==== 阅读材料 ====

此案例没有显示地声明初始请求,是因为Spider默认为我们实现了一个start_requests 方法:
来自父类的方法:

自定义初始请求

GET

import scrapy
from scrapy import Request

class HttpbinSpider(scrapy.Spider):
    name = 'httpbin'
    allowed_domains = ['www.httpbin.org']
    start_url = 'https://www.httpbin.org/get'  # 可以把get 请求的详情返回

    headers = {
        'User-Agent':'Mozilla/5.0 (Linux; Android 6.0; Nexus 5 Build/MRA58N) AppleWebKit/537.36 (KHTML, like Gecko) Chrome/108.0.0.0 Mobile Safari/537.36'
    }

    cookies = {'name':'wangcai', 'age':26}

    # 覆盖父类方法
    def start_requests(self):
        for offset in range(5):
            url = self.start_url + f'?offset={offset}'
            yield Request(url, headers=self.headers,cookies=self.cookies,callback=self.parse_resp,
                          meta={'offset':offset})

    def parse_resp(self,response):
        print('url',response.url)
        print('request',response.request)
        print('status',response.status)
        print('headers',response.headers)
        print('text',response.text)
        print('meta',response.meta)  # 获得请求携带的一些额外参数信息


# out:
'''
url https://www.httpbin.org/get?offset=0
request <GET https://www.httpbin.org/get?offset=0>
status 200
headers {b'Content-Length': [b'583'], b'Date': [b'Sun, 11 Dec 2022 01:55:51 GMT'], b'Content-Type': [b'application/json'], b'Server': [b'gunicorn/19.9.0'], b'Access
-Control-Allow-Origin': [b'*'], b'Access-Control-Allow-Credentials': [b'true']}
text {
  "args": {
    "offset": "0"
  },
  "headers": {
    "Accept": "text/html,application/xhtml+xml,application/xml;q=0.9,*/*;q=0.8",
    "Accept-Encoding": "gzip, deflate",
    "Accept-Language": "en",
    "Cookie": "name=wangcai; age=26",
    "Host": "www.httpbin.org",
    "User-Agent": "Mozilla/5.0 (Linux; Android 6.0; Nexus 5 Build/MRA58N) AppleWebKit/537.36 (KHTML, like Gecko) Chrome/108.0.0.0 Mobile Safari/537.36",
    "X-Amzn-Trace-Id": "Root=1-639538a6-5eb791924c49b96d203f73a6"
  },
  "origin": "120.229.34.25",
  "url": "https://www.httpbin.org/get?offset=0"
}

meta {'offset': 0, 'download_timeout': 180.0, 'download_slot': 'www.httpbin.org', 'download_latency': 0.5496621131896973}
...

====

练习要求:
**1.** 请列出 Scrapy 示例里 parse_resp 方法中每条 print 语句的第一个参数，也就是所打印的标签字符串。
**2.** 原样照抄 Scrapy 示例中的一段，从“print('request',response.request)”起，一直抄到“print('text',response.text)”为止。
**3.** 从 Scrapy 示例结束的地方往下续写。

==== 提供数据 ====

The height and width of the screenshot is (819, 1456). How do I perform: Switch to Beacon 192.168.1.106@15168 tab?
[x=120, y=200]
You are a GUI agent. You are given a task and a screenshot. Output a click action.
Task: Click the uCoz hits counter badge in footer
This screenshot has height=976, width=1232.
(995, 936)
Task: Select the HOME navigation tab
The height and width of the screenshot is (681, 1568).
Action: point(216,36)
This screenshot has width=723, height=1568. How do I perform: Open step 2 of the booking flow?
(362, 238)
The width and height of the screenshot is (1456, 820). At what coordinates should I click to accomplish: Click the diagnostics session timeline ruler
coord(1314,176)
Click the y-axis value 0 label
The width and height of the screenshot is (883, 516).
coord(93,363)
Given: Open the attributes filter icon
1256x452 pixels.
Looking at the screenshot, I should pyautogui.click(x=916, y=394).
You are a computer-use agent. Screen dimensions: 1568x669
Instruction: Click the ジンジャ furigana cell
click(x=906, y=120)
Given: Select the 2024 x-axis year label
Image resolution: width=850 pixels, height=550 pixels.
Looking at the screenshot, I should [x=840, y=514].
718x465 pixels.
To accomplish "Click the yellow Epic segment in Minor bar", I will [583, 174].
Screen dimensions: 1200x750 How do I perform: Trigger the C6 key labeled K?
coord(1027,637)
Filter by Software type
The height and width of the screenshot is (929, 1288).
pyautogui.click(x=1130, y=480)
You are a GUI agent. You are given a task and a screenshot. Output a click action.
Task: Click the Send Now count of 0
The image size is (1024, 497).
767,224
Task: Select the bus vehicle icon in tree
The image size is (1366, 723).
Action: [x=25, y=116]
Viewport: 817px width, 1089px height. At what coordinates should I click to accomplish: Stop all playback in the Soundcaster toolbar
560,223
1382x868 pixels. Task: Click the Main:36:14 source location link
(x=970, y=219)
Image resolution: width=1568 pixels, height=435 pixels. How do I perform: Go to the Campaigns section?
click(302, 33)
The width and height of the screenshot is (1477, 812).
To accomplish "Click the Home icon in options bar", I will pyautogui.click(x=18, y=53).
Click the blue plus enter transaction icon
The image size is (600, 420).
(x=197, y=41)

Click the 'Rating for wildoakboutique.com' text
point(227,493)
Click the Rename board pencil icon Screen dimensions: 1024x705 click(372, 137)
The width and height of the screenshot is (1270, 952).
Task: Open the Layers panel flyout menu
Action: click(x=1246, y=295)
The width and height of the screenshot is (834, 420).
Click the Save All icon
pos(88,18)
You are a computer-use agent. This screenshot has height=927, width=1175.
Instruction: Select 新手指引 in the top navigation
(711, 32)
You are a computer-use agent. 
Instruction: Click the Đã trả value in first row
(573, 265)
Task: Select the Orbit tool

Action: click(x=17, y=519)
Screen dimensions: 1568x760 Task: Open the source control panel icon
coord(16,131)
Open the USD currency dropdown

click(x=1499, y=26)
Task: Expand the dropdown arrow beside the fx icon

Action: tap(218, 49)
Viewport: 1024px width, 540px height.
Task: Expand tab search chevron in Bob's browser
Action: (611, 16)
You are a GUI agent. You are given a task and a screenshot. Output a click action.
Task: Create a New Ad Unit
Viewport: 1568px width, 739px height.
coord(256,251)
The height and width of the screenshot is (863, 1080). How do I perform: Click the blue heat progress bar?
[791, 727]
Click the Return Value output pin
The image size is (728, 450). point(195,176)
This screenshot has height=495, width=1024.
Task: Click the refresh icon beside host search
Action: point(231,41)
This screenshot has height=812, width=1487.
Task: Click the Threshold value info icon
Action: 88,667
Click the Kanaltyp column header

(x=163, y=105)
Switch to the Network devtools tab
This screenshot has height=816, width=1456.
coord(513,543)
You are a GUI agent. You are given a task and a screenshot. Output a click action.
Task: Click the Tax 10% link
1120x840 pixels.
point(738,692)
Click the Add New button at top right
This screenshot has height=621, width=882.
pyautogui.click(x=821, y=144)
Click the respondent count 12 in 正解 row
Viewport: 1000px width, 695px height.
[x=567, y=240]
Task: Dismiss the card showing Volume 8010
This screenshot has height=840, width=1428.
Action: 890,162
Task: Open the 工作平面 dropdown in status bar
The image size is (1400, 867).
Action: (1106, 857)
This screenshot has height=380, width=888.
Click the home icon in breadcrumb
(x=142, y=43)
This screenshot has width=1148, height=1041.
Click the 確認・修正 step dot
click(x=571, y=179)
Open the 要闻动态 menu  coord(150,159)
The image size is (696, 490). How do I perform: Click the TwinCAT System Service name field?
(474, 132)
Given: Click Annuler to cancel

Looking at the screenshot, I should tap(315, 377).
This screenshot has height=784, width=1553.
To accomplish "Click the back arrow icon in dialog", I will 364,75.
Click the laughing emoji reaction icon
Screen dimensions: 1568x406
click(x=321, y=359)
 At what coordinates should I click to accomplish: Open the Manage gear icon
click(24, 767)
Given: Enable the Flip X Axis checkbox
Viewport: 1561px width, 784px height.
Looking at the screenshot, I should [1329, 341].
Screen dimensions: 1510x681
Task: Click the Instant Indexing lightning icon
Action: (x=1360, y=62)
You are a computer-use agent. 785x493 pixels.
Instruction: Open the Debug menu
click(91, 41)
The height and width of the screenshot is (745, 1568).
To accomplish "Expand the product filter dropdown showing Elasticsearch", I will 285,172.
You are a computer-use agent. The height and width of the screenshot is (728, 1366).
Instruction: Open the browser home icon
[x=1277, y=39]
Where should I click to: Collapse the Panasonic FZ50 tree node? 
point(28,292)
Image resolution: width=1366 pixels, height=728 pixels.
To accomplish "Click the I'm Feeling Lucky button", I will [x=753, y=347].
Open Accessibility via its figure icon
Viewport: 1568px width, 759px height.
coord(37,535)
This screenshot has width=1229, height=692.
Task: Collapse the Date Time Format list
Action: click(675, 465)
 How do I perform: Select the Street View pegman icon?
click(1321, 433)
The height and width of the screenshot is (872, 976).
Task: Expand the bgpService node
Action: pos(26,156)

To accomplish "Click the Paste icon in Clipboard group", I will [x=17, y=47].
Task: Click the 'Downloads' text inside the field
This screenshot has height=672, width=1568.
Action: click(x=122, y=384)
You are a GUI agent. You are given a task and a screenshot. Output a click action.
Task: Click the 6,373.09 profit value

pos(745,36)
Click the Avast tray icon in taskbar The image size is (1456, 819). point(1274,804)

====

各题答案:
**1.** url、request、status、headers、text、meta

**2.**
print('request',response.request)
        print('status',response.status)
        print('headers',response.headers)
        print('text',response.text)

**3.**
'''

POST



import scrapy
from scrapy import Request
from scrapy.http import FormRequest, JsonRequest


class HttpbinSpider(scrapy.Spider):
    name = 'httpbin'
    allowed_domains = ['www.httpbin.org']
    start_url = 'https://www.httpbin.org/post'  # 返回post请求的详情信息

    headers = {
        'User-Agent': 'Mozilla/5.0 (Linux; Android 6.0; Nexus 5 Build/MRA58N) AppleWebKit/537.36 (KHTML, like Gecko) Chrome/108.0.0.0 Mobile Safari/537.36'
    }

    data = {'name': 'wangcai', 'age': '26'}

    # 覆盖父类方法
    def start_requests(self):
        yield FormRequest(self.start_url, formdata=self.data, callback=self.parse_resp)  # form表达请求
        yield JsonRequest(self.start_url, data=self.data, callback=self.parse_resp)   # json格式请求
  
    def parse_resp(self, response):
        print('text:', response.text)

# out:
'''
text: {              
  "args": {},        
  "data": "",        
  "files": {},       
  "form": {          
    "age": "26",     
    "name": "wangcai"
  },
  "headers": {
    "Accept": "text/html,application/xhtml+xml,application/xml;q=0.9,*/*;q=0.8",
    "Accept-Encoding": "gzip, deflate",
    "Accept-Language": "en",
    "Content-Length": "19",
    "Content-Type": "application/x-www-form-urlencoded",
    "Host": "www.httpbin.org",
    "User-Agent": "Scrapy/2.7.1 (+https://scrapy.org)",
    "X-Amzn-Trace-Id": "Root=1-63953c11-0d2256250edd887415940663"
  },
  "json": null,
  "origin": "120.229.34.25",
  "url": "https://www.httpbin.org/post"
}

2022-12-11 10:10:26 [scrapy.core.engine] DEBUG: Crawled (200) <POST https://www.httpbin.org/post> (referer: None)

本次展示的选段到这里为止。